Meus irmãos, Pedro e João, já estavam lá, cada um com sua esposa, Maria e Sofia. Eles riam alto, bebiam o vinho caro que eu sabia que não tinham comprado e elogiavam a comida, como se a harmonia fosse real. Eu me sentei em silêncio, apenas observando. Cada risada deles parecia um eco da minha exaustão, dos anos que passei cuidando do nosso pai doente enquanto eles construíam suas vidas, livres de qualquer fardo.
No centro de tudo, como uma rainha em seu trono, estava minha mãe, Dona Clara. Aos setenta anos, ela ainda governava a família com mão de ferro, seu favoritismo pelos filhos homens nunca disfarçado, sempre evidente.
Depois que todos comeram até não poder mais, ela bateu um garfo contra uma taça de cristal, o som agudo silenciando a conversa fiada.
"Atenção, família. Tenho um anúncio importante para fazer esta noite."
Um silêncio expectante encheu a sala. Eu senti um nó no estômago. Anúncios de Dona Clara raramente eram bons para mim.
"Como vocês sabem, não estou ficando mais jovem. Pensei muito sobre o futuro e decidi que é hora de organizar minha herança. Não quero deixar problemas para depois que eu me for."
O ar ficou ainda mais pesado. Vi os olhos de Pedro e João brilharem com ganância. Maria e Sofia se ajeitaram em suas cadeiras, os sorrisos mal contidos.
Minha mãe começou a distribuição. Ela pegou uma pequena caixa de veludo e a entregou para Maria, esposa de Pedro.
"Maria, querida, para você, minhas joias de pérolas. Você sempre as admirou."

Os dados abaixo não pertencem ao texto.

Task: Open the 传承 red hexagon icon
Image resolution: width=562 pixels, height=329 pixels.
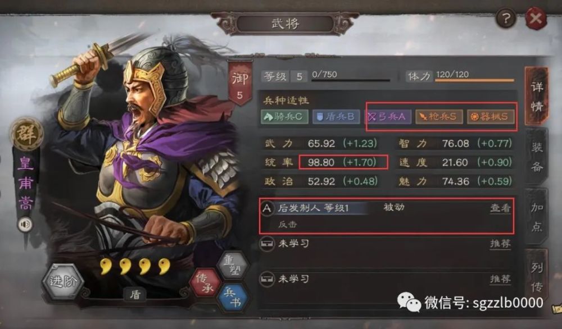Action: click(205, 282)
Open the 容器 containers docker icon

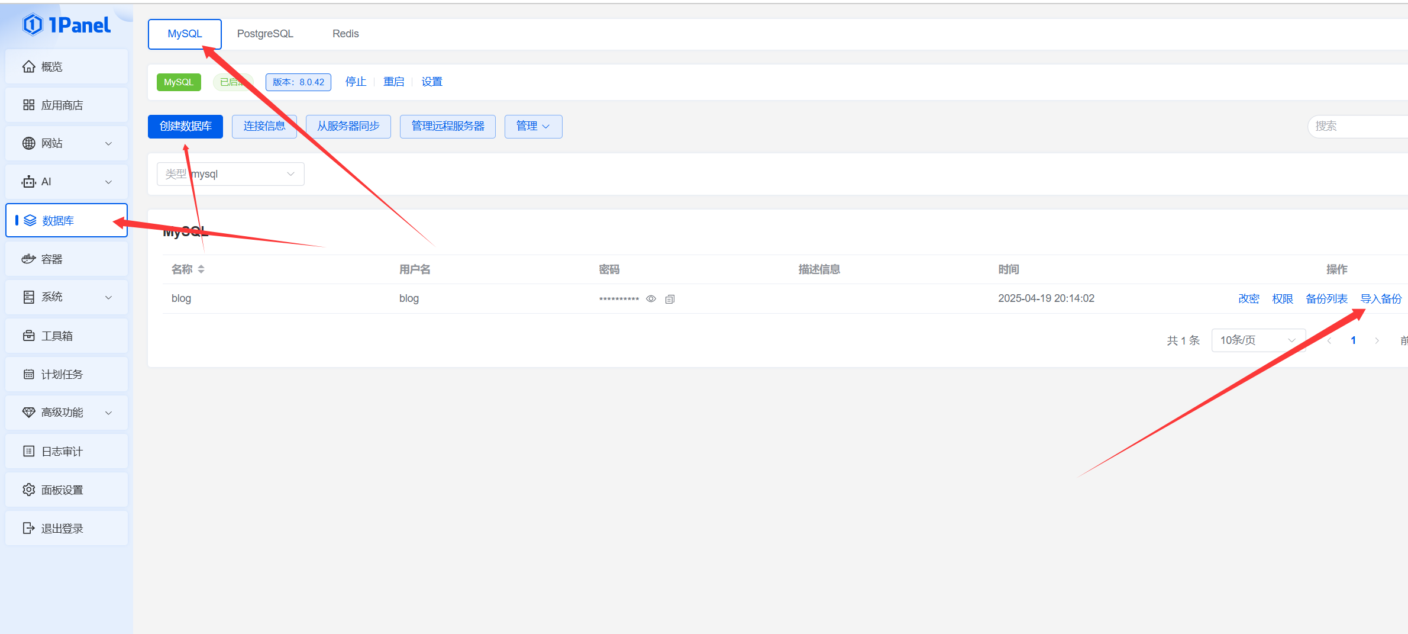pos(28,259)
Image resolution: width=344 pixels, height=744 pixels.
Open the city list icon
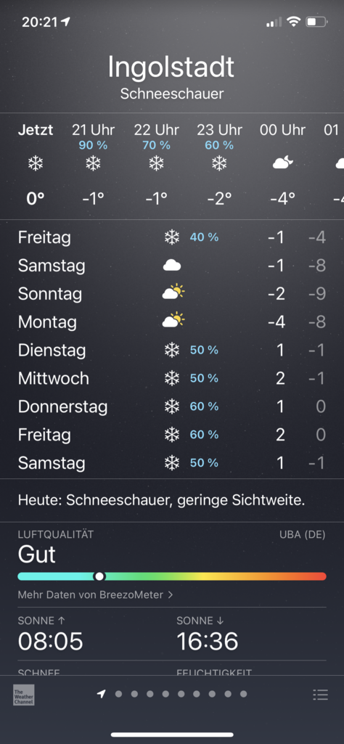pos(320,695)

Maria abriu a caixa com um gritinho de prazer. Em seguida, outra caixa foi para Sofia.
"E para você, Sofia, meu conjunto de brincos e colar de ouro. Para que você brilhe ainda mais."

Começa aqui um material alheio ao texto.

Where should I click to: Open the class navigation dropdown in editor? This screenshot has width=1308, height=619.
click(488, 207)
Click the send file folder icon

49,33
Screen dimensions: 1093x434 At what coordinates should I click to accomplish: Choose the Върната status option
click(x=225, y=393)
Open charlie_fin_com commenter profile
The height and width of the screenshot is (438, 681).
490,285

Sofia agradeceu com uma voz melosa. Minha mãe então se virou para o filho de Pedro, meu sobrinho, que tinha acabado de fazer dezoito anos.
"E para meu neto querido, uma quantia significativa para ajudá-lo a começar a vida, para comprar um carro ou dar entrada em um apartamento."
Ela não disse o valor, mas todos sabiam que era muito. Meu coração começou a bater mais rápido. E eu?
Então, ela se virou para os filhos.
"Pedro, meu primogênito, para você eu deixo o apartamento na praia. Você e sua família merecem ter um lugar para descansar."
"João, meu caçula, para você fica esta casa em que vivemos. Eu sei que você vai cuidar bem dela."
Os irmãos mal conseguiam esconder a euforia. Eles se levantaram para abraçar a mãe, agradecendo profusamente. Eu continuei sentada, paralisada. Minhas mãos estavam geladas. Ela distribuiu tudo. Absolutamente tudo. E meu nome não foi mencionado uma única vez. Eu era invisível.
A sala ficou em silêncio por um momento, todos me olhando, alguns com pena, outros com um triunfo mal disfarçado. Foi então que Dona Clara se virou para mim, com um sorriso que não alcançava seus olhos frios.
"Ah, Ana. Não pense que me esqueci de você, minha filha."
Uma pequena chama de esperança, tola e teimosa, acendeu-se em meu peito.
Ela continuou, sua voz soando como uma sentença final.
"Para você, eu deixo o maior presente de todos. A honra e a responsabilidade de cuidar de mim na minha velhice. Você sempre foi a mais cuidadosa, a mais prestativa. Nada mais justo que você fique com essa tarefa. Você virá morar comigo aqui, nesta casa que agora é de seu irmão, e cuidará de mim até o meu último dia."
O silêncio que se seguiu foi quebrado pelo som do meu mundo se partindo em mil pedaços. A injustiça era tão brutal, tão descarada, que me roubou o ar. Eu não era uma filha, era uma sentença. Um objeto a ser usado e descartado. A raiva, uma onda de fogo líquido, subiu pela minha garganta, queimando anos de silêncio, de resignação, de dor.